■ **Directions for this task**
Set down exactly the lines that run from the one containing "How do I perform: Delete" to the end of the material below, both included, without pictures.

■ **Data for analysis**
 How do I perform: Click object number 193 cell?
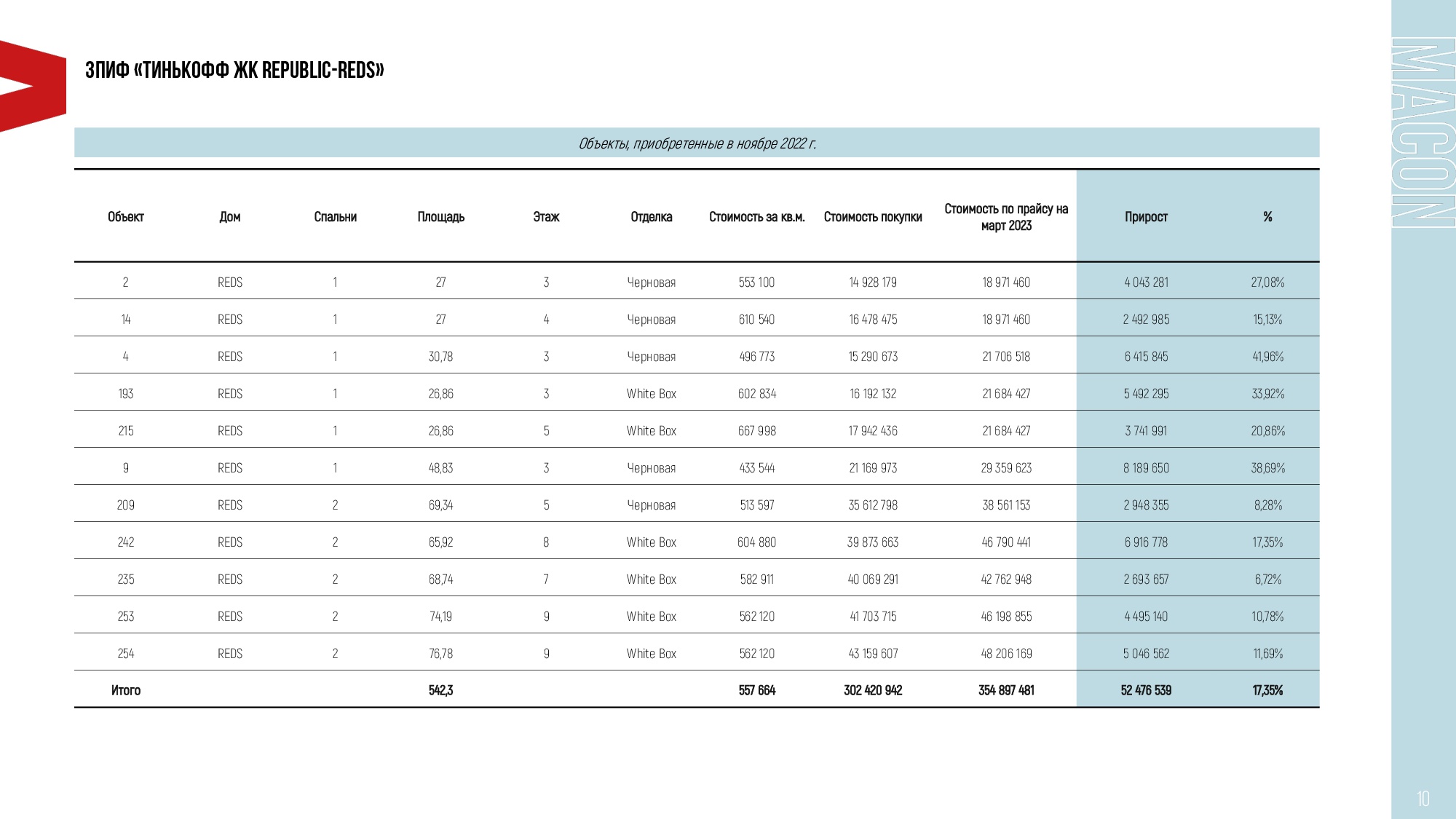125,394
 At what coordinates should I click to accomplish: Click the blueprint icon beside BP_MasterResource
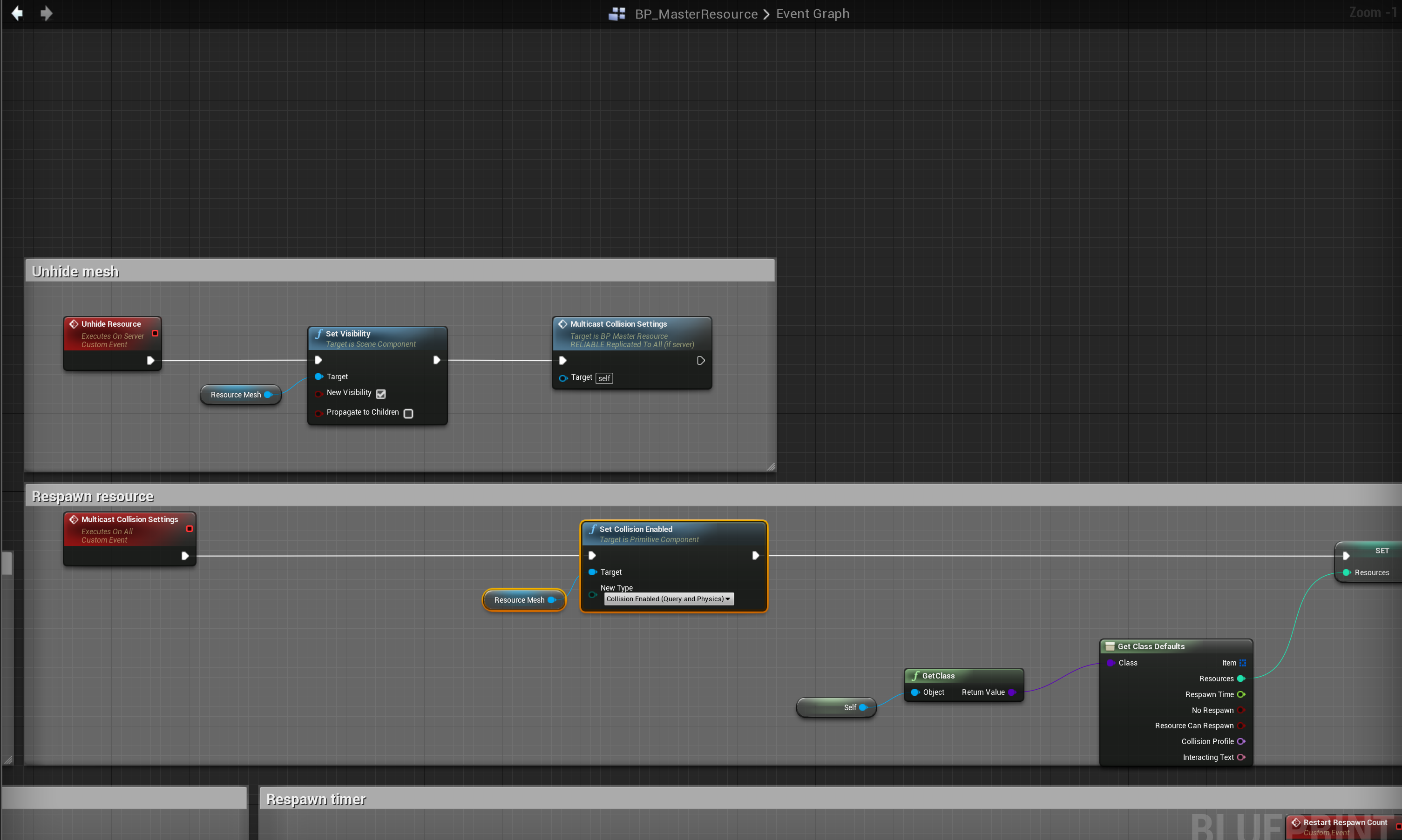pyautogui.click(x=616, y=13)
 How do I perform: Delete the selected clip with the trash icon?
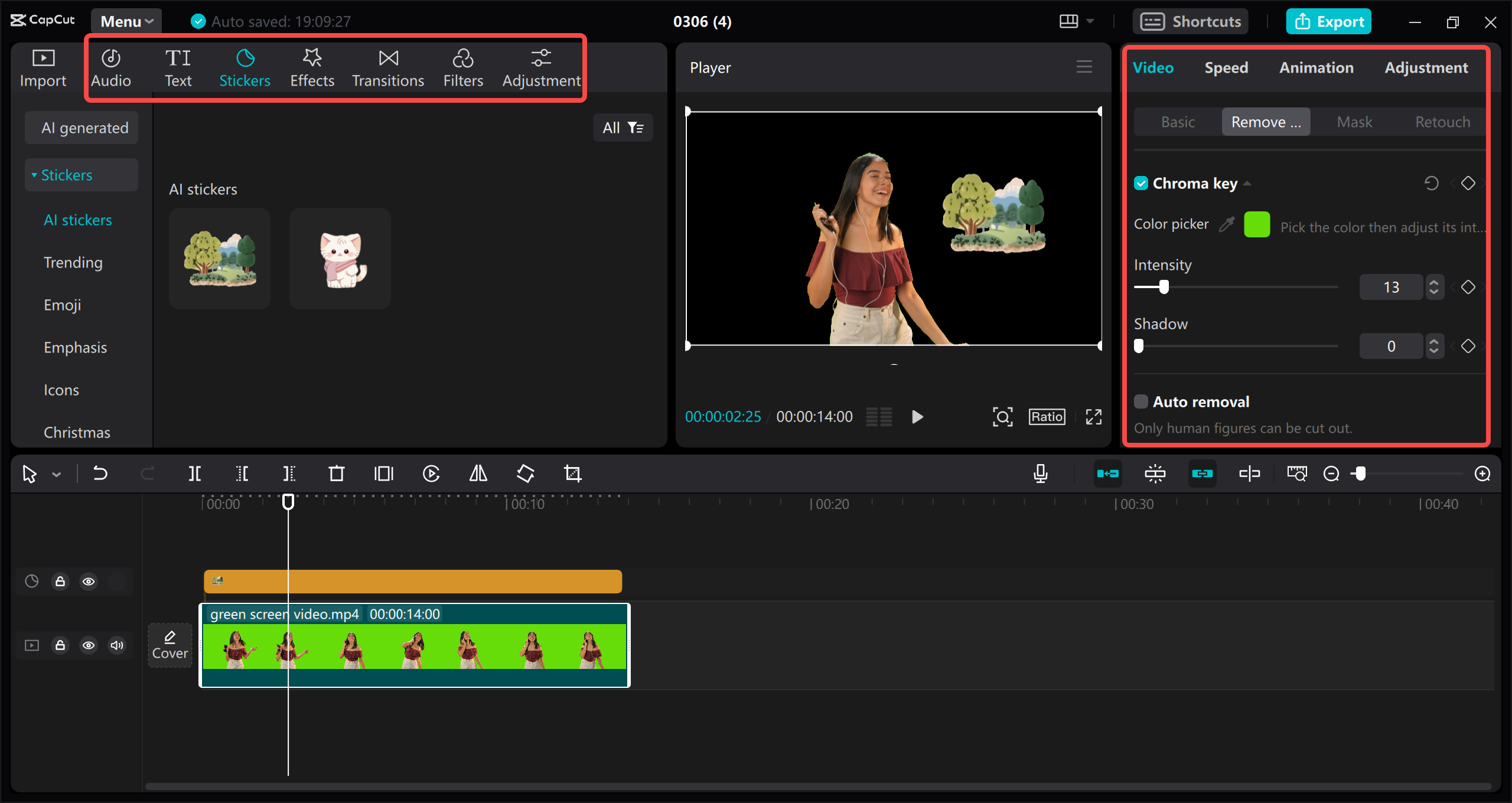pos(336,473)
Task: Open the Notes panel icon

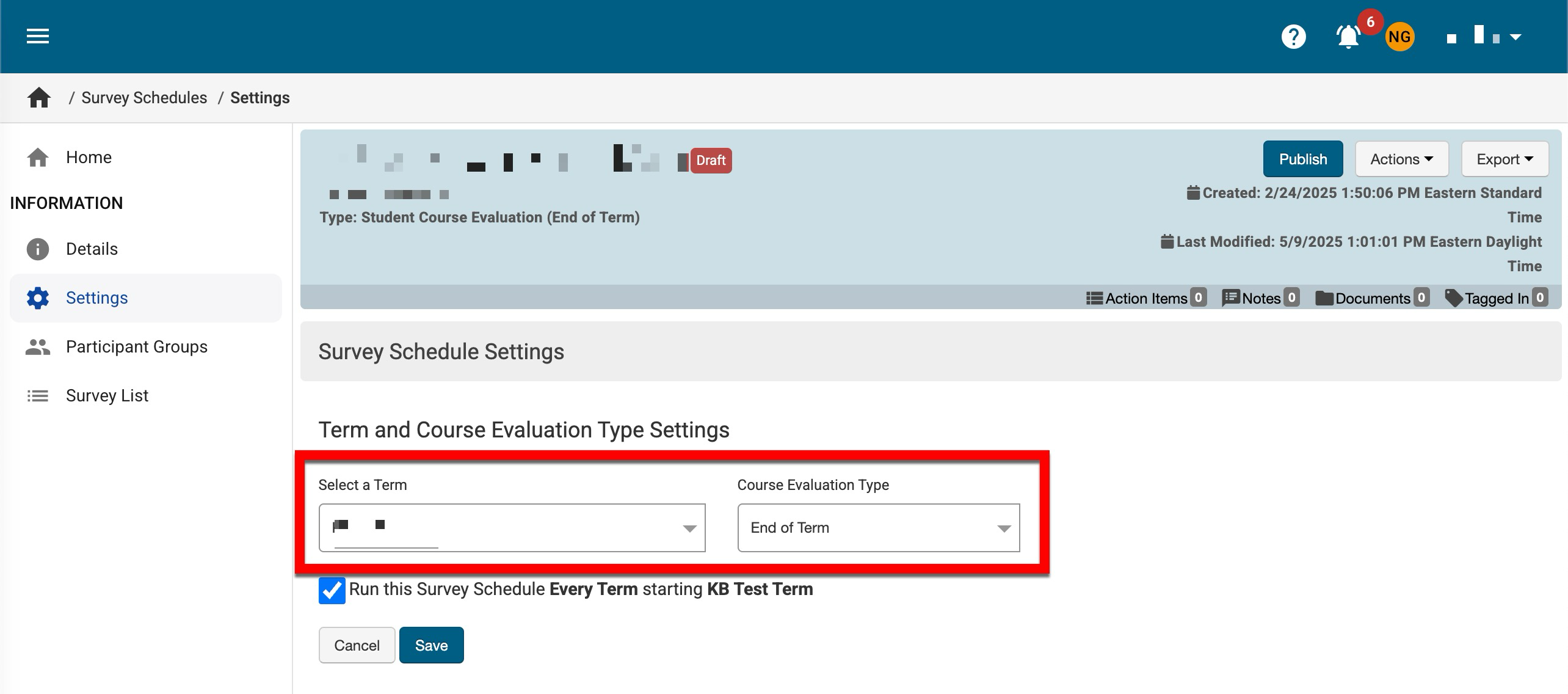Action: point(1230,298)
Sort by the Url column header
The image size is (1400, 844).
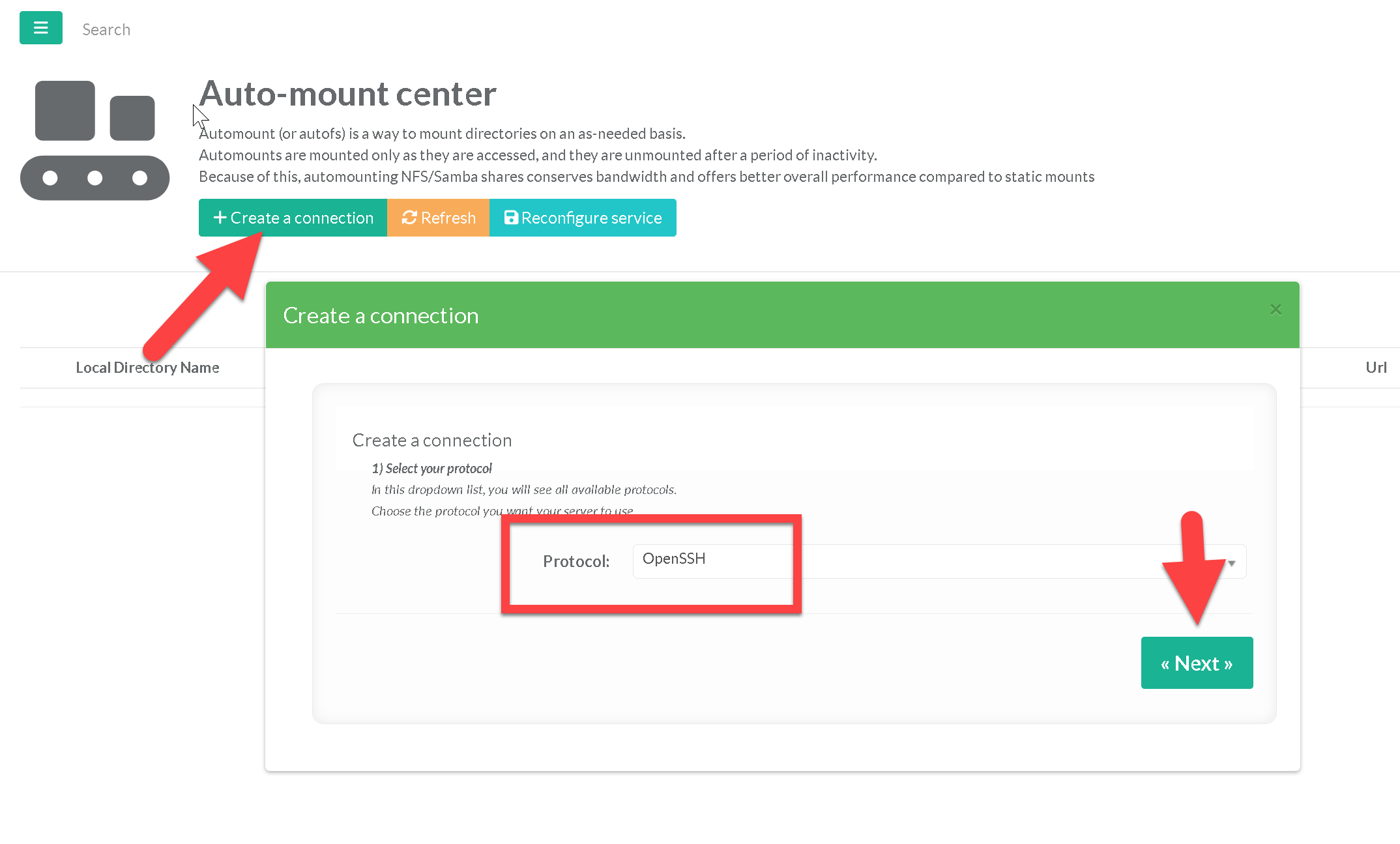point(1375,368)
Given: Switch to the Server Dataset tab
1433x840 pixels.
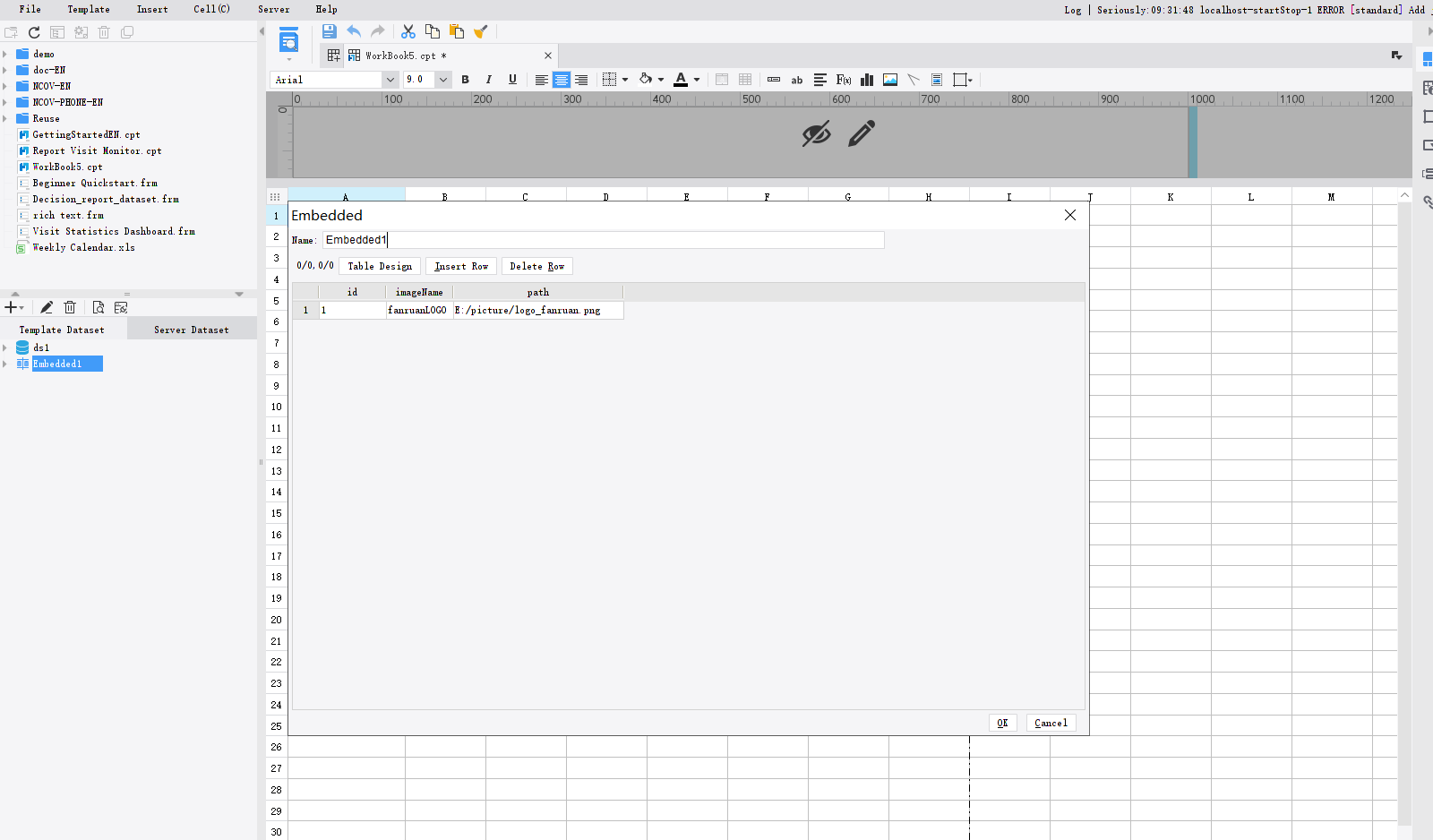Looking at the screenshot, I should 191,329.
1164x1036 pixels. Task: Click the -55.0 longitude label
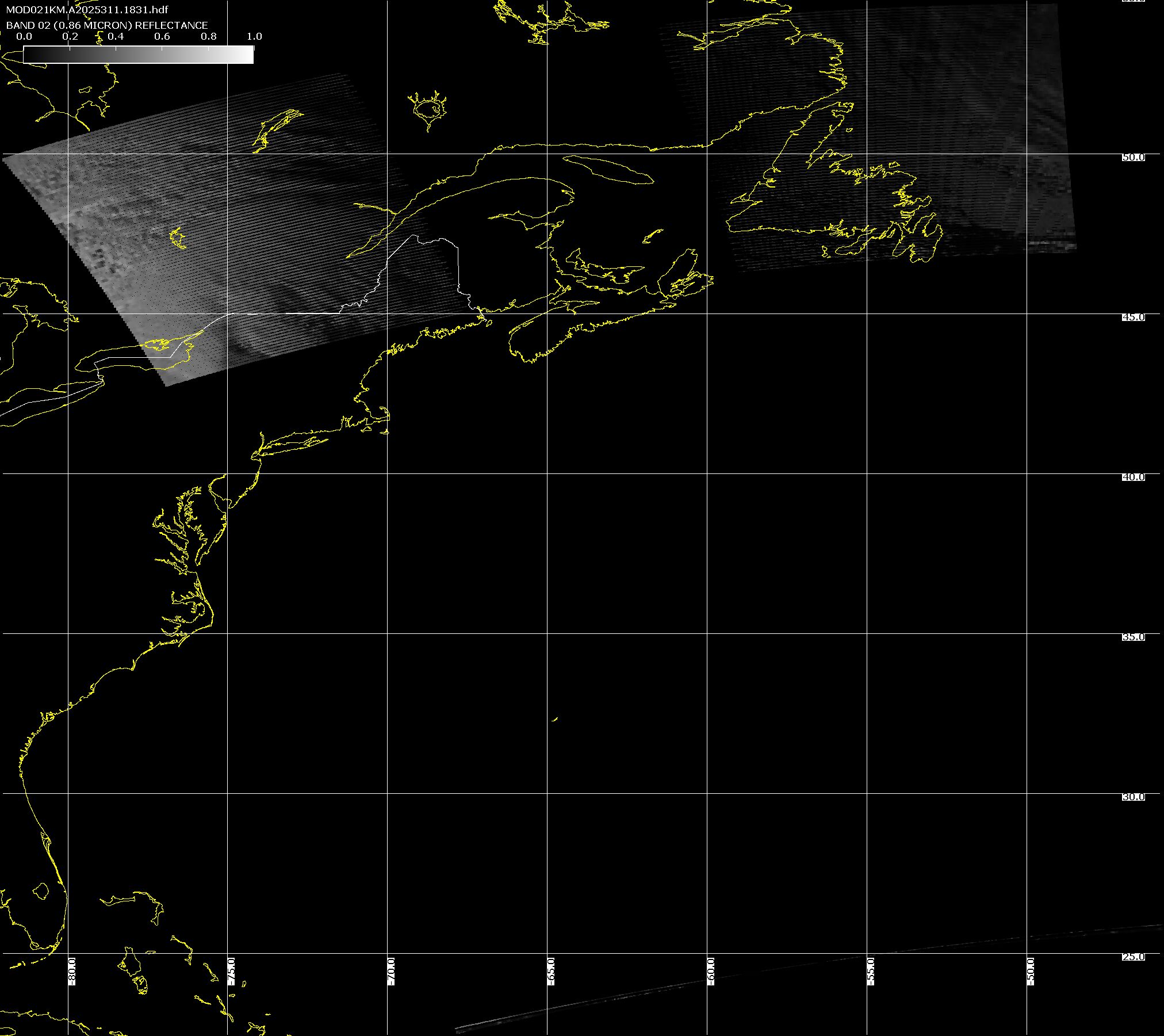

■ **Your solution**
 How do I perform: Delete the selected clip with the trash icon?
pos(336,473)
Task: Open the Notes panel icon

Action: point(1230,298)
Sort by the Url column header
The image size is (1400, 844).
point(1375,368)
Given: Switch to the Server Dataset tab
1433x840 pixels.
Looking at the screenshot, I should 191,329.
1164x1036 pixels. Task: Click the -55.0 longitude label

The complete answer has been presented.